Endogenous adenosine mediates coronary vasodilation during exercise after K+ATP channel blockade

Abstract

The mechanism of coronary vasodilation produced by exercise is not understood completely. Recently, we reported that blockade of vascular smooth muscle K+ATP channels decreased coronary blood flow at rest, but did not attenuate the increments in coronary flow produced by exercise. Adenosine is not mandatory for maintaining basal coronary flow, or the increase in flow produced by exercise during normal arterial inflow, but does contribute to coronary vasodilation in hypoperfused myocardium. Therefore, we investigated whether adenosine opposed the hypoperfusion produced by K+ATP channel blockade, thereby contributing to coronary vasodilation during exercise. 11 dogs were studied at rest and during exercise under control conditions, during intracoronary infusion of the K+ATP channel blocker glibenclamide (50 μg/kg per min), and during intracoronary glibenclamide in the presence of adenosine receptor blockade. Glibenclamide decreased resting coronary blood flow from 45±5 to 35±4 ml/min (P < 0.05), but did not prevent exercise-induced increases of coronary flow.

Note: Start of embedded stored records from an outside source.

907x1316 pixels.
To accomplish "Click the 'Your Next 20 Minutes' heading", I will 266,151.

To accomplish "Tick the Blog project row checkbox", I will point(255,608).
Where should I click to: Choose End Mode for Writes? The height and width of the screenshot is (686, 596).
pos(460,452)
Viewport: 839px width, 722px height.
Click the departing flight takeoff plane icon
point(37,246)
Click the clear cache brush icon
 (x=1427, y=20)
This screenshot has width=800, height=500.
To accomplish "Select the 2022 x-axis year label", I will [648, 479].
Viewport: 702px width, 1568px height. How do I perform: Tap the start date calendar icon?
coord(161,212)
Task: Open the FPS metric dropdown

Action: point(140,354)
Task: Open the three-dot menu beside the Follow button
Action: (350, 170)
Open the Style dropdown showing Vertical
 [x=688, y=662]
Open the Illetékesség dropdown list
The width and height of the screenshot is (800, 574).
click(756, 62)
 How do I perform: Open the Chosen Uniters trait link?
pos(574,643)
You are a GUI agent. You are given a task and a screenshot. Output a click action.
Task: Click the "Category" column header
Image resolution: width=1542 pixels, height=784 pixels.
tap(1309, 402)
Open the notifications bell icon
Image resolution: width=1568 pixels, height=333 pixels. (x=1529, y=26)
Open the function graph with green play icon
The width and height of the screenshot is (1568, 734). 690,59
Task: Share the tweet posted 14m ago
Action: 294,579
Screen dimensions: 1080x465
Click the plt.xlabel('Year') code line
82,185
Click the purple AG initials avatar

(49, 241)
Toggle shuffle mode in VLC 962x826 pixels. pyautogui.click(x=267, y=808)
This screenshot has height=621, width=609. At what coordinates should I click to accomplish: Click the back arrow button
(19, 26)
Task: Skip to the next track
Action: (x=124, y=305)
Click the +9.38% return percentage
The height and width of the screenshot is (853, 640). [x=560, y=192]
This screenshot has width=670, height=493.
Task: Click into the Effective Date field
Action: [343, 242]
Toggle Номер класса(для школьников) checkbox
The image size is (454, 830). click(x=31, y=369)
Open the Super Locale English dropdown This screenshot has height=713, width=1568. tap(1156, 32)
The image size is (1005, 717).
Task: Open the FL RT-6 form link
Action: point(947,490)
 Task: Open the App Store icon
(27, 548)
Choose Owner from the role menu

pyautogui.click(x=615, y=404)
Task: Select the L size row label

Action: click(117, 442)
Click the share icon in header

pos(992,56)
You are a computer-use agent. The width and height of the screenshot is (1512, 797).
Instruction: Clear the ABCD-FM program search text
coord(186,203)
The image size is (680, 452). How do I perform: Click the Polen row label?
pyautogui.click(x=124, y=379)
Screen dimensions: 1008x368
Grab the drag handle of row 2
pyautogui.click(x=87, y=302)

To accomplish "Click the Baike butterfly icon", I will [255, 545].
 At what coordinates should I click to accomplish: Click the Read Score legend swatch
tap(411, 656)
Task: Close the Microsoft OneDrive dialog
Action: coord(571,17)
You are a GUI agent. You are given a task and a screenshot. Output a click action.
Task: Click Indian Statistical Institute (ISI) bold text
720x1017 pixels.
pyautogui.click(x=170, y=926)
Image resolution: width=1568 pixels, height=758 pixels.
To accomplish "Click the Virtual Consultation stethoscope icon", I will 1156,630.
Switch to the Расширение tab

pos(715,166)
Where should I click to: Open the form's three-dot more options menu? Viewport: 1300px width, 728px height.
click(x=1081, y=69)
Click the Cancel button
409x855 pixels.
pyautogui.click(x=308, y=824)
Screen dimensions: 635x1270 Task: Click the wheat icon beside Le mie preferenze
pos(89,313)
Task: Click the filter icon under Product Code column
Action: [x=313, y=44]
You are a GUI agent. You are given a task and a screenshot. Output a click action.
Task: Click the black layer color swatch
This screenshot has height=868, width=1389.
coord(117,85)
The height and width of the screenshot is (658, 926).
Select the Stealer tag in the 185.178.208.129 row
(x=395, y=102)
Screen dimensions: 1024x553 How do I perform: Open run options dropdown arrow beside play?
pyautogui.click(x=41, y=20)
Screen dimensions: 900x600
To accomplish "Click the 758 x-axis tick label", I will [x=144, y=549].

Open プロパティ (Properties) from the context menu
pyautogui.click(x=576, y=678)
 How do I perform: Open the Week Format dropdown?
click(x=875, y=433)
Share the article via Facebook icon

Glibenclamide caused an increase in myocardial oxygen extraction at the highest level of exercise with a decrease in coronary venous oxygen tension from 15.5±0.7 to 13.6±0.8 mmHg (P < 0.05). The addition of the adenosine receptor antagonist 8-phenyltheophylline (5 mg/kg intravenous) to K+ATP channel blockade did not further decrease resting coronary blood flow but did attenuate the increase in coronary flow produced by exercise. This was accompanied by a further decrease of coronary venous oxygen tension to 10.1±0.7 mmHg (P < 0.05), indicating aggravation of the mismatch between oxygen demand and supply. These findings are compatible with the hypothesis that K+ATP channels modulate coronary vasomotor tone both under resting conditions and during exercise. However, when K+ATP channels are blocked, adenosine released from the hypoperfused myocardium provides an alternate mechanism to mediate coronary vasodilation in response to increases in oxygen demand produced by exercise.